Substitute "screen capture" for every occurrence of "screenshot" in the entries below and give them back with nothing else altered. Leave out the pictures.

* BEGIN *

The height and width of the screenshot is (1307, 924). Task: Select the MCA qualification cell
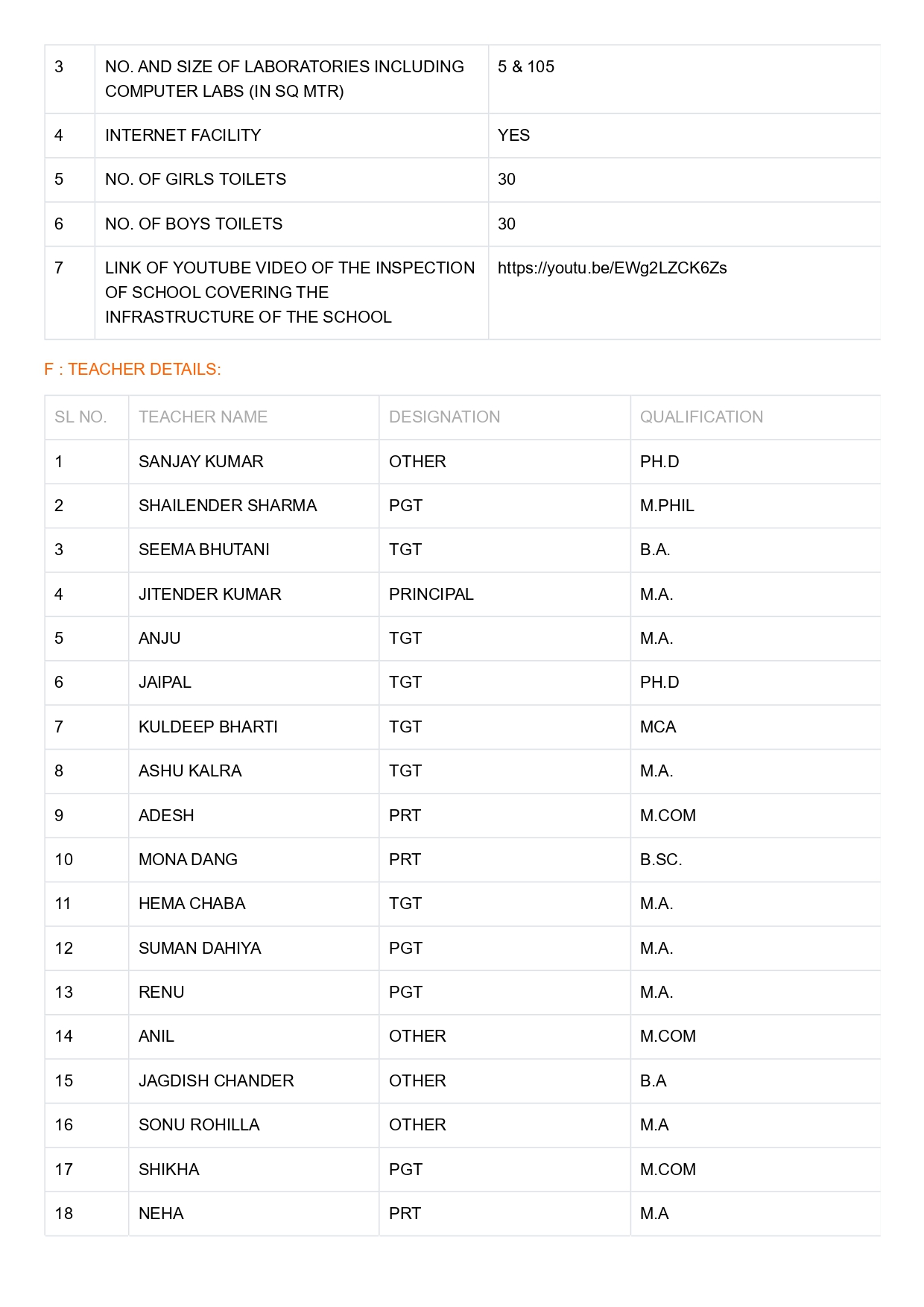tap(657, 727)
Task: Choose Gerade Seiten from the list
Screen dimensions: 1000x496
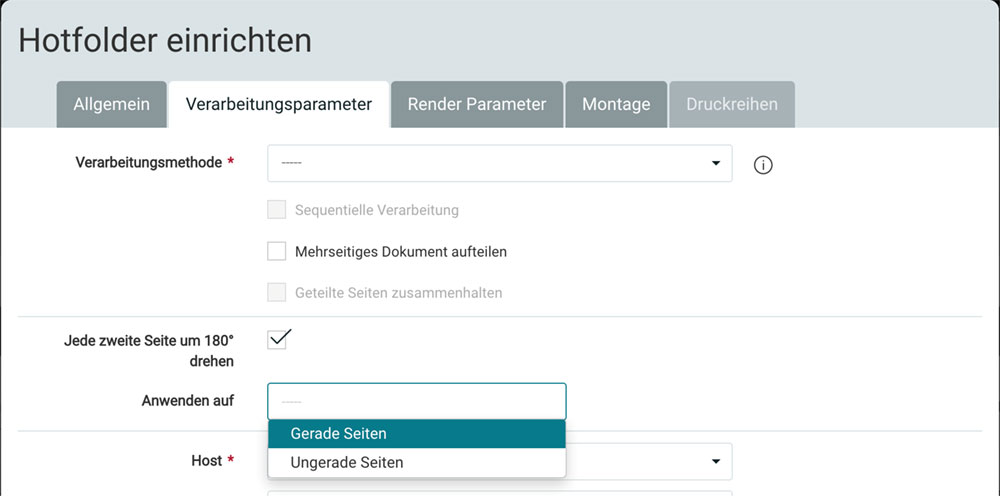Action: coord(416,434)
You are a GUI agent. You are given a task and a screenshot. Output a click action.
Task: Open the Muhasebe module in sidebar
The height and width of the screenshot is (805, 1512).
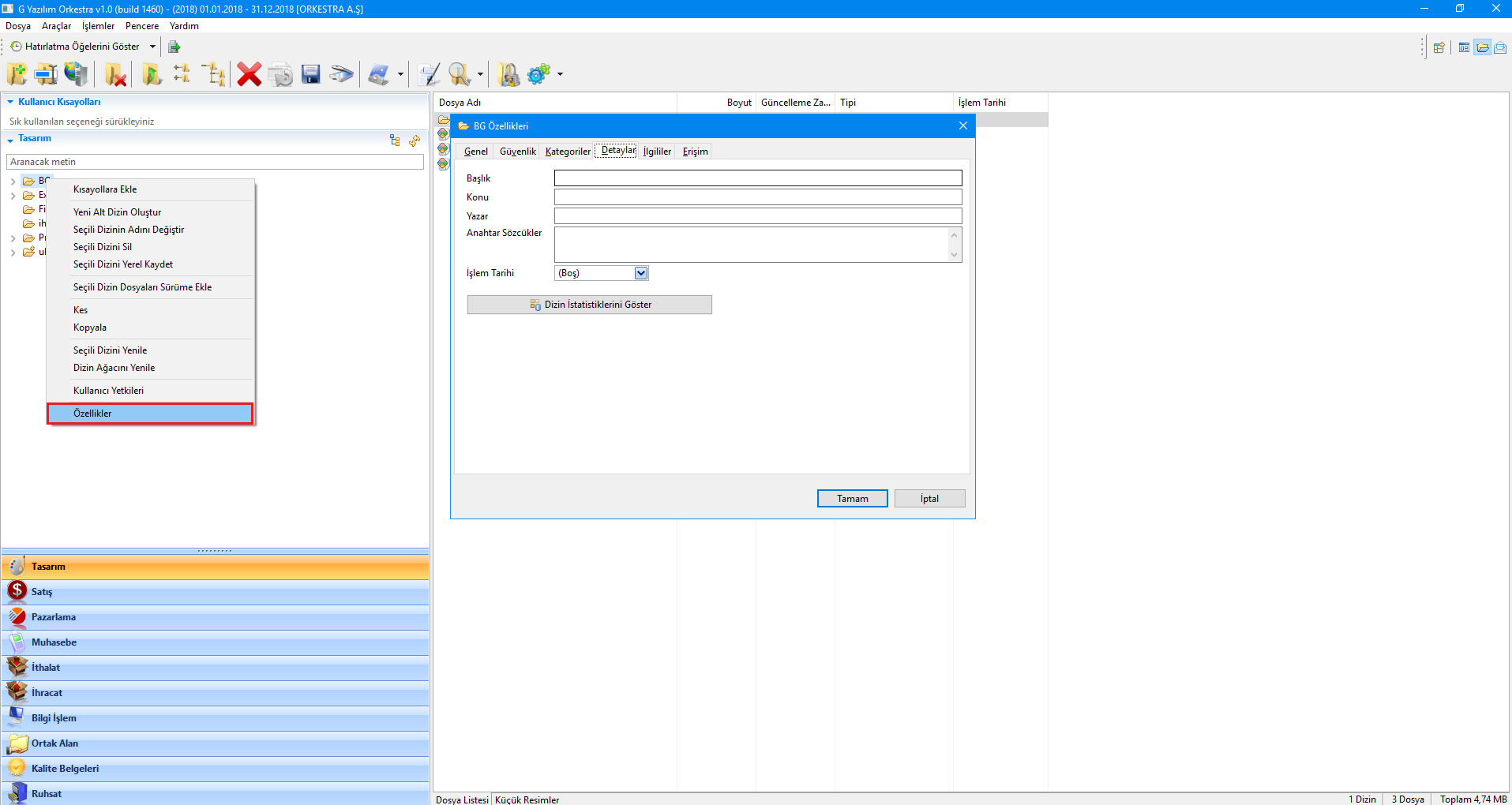(54, 642)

* END *

EXERCISE OUTPUT:
The height and width of the screen capture is (1307, 924). Task: Select the MCA qualification cell
tap(657, 727)
Task: Choose Gerade Seiten from the list
Screen dimensions: 1000x496
Action: coord(416,434)
You are a GUI agent. You are given a task and a screen capture. Output a click action.
Task: Open the Muhasebe module in sidebar
The height and width of the screen capture is (805, 1512).
(54, 642)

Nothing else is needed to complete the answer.